Район расположения отряда был объявлен запретной зоной. Никто не мог останавливаться ближе чем в десяти километрах от лагеря без специального пропуска, который мог быть выдан только штабом Квантунской армии. Лишь случайные пассажиры, изредка проезжавшие через Пинфань, издалека любовались величественной панорамой, которая, словно мираж, проплывала в потоках нагретого солнцем воздуха. На восточной и западной окраинах городка, кроме приданной отряду санитарной авиации для перевозки больных, размещались еще авиаотряды для непосредственной охраны лагеря с воздуха. Всем другим самолетам полеты над территорией отряда были категорически запрещены. Любому нарушителю грозил суд военного трибунала. Ворота на территории городка, разумеется, строго охранялись. Особенно тщательно охранялись обнесенные кирпичной стеной лаборатории в самом центре городка. Туда не мог пройти никто, даже из личного состава отряда, кроме тех, кто работал в них. У единственного входа в эту святую святых отряда постоянно находилась охрана из двадцати военных жандармов во главе с поручиком или подпоручиком.

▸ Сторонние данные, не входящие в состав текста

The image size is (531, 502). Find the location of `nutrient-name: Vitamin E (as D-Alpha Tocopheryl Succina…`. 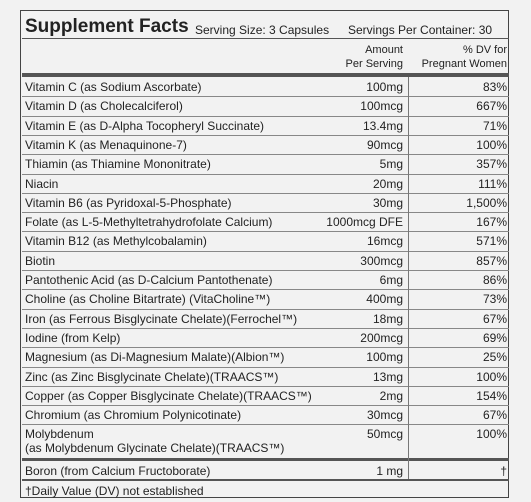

Охрана была настолько бдительной, что, казалось, муравей вряд ли прополз бы через ворота незамеченным.
У ворот бросался в глаза щит размером около трех квадратных метров, на котором тушью по-японски и по-китайски было написано:
Объявление
1. Вход без разрешения командующего Квантунской армии запрещается всем без исключения. Нарушители предаются суду военного трибунала и подвергаются суровому наказанию. Никакие оправдания во внимание не принимаются.
2. Лица, работающие здесь, обязаны предъявлять пропуска.
Командующий Квантунской армией (подпись отсутствует).
Командир отряда (подпись отсутствует).
* * *
В строгости охраны я имел случай убедиться на собственном опыте. Это произошло через несколько дней после нашего прибытия в отряд. Выполняя поручение учебного отдела, я и сослуживец Морисима вместе с двумя вольнонаемными сели в грузовик и выехали из расположения лагеря. Только отъехали от городка, как вольнонаемные, о чем-то переговорив друг с другом, неожиданно остановили машину.